Dalam surah yang mulia ini, Allah ﷻ menyoroti dua golongan manusia utama: mereka yang dermawan, bertakwa, dan membenarkan kebaikan, serta mereka yang kikir, merasa serba cukup, dan mendustakan kebaikan. Ayat-ayat dalam surah ini secara tegas menyatakan bahwa setiap tindakan memiliki konsekuensi, dan janji Allah ﷻ adalah mutlak adanya. Bagi mereka yang memilih jalan kebaikan, Allah ﷻ akan mempermudah jalan menuju kebahagiaan dan kemudahan. Sebaliknya, bagi mereka yang memilih jalan keburukan, Allah ﷻ akan mempersulit jalan mereka menuju kesengsaraan.
Artikel ini akan mengkaji secara mendalam Surah Al-Lail, dengan fokus utama pada Ayat 6: وَصَدَّقَ بِٱلْحُسْنَىٰ (Wa saddaqa bil-ḥusnā), yang berarti "dan membenarkan adanya kebaikan (balasan terbaik)." Ayat ini adalah poros yang menghubungkan tindakan kebaikan dengan janji kemudahan dari Allah ﷻ. Kita akan mengupas konteks ayat ini dalam keseluruhan surah, tafsir para ulama, implikasi praktisnya dalam kehidupan sehari-hari, serta relevansinya bagi umat Muslim di era modern.
Sebelum menyelam ke dalam Ayat 6, penting untuk memahami konteks keseluruhan Surah Al-Lail. Surah ini dibuka dengan serangkaian sumpah yang kuat oleh Allah ﷻ:
وَالَّيْلِ إِذَا يَغْشَىٰ
Wal-laili izā yagśyā
Demi malam apabila menutupi (cahaya siang),
وَالنَّهَارِ إِذَا تَجَلَّىٰ
Wan-nahāri izā tajallā
dan siang apabila terang benderang,
وَمَا خَلَقَ الذَّكَرَ وَالْأُنْثَىٰ
Wa mā khalaqaz-z̲akara wal-uns̲ā
dan penciptaan laki-laki dan perempuan.
Sumpah-sumpah ini bukanlah sumpah biasa; ini adalah penegasan ilahi atas kebenaran yang akan disampaikan.
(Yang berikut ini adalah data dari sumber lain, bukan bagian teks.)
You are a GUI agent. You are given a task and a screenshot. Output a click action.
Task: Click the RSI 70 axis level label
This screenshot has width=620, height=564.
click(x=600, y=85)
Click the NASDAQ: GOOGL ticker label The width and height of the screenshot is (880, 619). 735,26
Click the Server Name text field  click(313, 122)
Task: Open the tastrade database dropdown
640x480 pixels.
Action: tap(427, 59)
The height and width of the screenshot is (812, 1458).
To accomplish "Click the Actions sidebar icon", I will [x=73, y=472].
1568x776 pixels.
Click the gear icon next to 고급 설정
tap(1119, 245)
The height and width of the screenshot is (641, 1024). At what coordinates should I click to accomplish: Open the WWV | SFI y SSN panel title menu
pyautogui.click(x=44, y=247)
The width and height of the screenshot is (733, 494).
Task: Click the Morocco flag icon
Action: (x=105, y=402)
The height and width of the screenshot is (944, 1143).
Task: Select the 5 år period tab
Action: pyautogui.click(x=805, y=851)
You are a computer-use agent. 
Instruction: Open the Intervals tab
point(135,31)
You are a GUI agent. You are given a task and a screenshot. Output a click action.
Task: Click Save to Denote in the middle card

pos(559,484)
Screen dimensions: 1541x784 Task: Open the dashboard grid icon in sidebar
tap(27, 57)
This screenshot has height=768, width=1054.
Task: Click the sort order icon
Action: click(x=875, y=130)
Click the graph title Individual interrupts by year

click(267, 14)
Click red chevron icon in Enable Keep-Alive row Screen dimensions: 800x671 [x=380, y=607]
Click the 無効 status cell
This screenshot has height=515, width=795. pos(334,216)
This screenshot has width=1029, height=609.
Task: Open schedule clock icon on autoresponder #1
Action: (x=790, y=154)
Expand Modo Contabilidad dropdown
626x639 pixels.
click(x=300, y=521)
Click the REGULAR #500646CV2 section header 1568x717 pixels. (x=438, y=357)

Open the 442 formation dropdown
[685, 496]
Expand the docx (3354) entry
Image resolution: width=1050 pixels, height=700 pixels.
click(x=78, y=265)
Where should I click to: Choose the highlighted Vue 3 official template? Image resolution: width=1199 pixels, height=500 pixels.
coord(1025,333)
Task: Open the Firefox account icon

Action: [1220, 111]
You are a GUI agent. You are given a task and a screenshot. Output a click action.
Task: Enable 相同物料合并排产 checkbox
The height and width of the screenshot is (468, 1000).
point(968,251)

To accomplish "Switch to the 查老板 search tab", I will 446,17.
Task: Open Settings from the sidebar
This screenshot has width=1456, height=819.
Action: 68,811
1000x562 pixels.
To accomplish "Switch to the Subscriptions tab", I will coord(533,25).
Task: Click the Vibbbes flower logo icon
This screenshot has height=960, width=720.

Malam dan siang adalah dua entitas yang saling melengkapi dan tak terpisahkan, melambangkan dualitas dalam segala aspek kehidupan: terang dan gelap, istirahat dan aktivitas, harapan dan keputusasaan. Penciptaan laki-laki dan perempuan juga menggambarkan dualitas esensial dalam keberadaan manusia, menunjukkan bahwa Allah ﷻ menciptakan segala sesuatu berpasang-pasangan, dan dari pasangan inilah kehidupan terus berlanjut dan berbagai peran dimainkan.
Setelah serangkaian sumpah ini, Allah ﷻ menyatakan sebuah kebenaran universal:
إِنَّ سَعْيَكُمْ لَشَتَّىٰ
Inna sa’yakum lasyattā
Sesungguhnya usaha kamu memang berlain-lainan.
Ayat ini adalah inti dari sumpah-sumpah sebelumnya. Meskipun semua manusia hidup di bawah siang dan malam yang sama, dan meskipun mereka semua diciptakan sebagai laki-laki dan perempuan, namun upaya dan tujuan hidup mereka sangat berbeda. Ada yang berusaha untuk kebaikan, ada pula yang untuk keburukan. Ada yang mencari keridaan Allah, ada pula yang mencari kesenangan dunia semata. Perbedaan ini adalah hakikat hidup di dunia, yang pada akhirnya akan menentukan hasil akhir setiap individu.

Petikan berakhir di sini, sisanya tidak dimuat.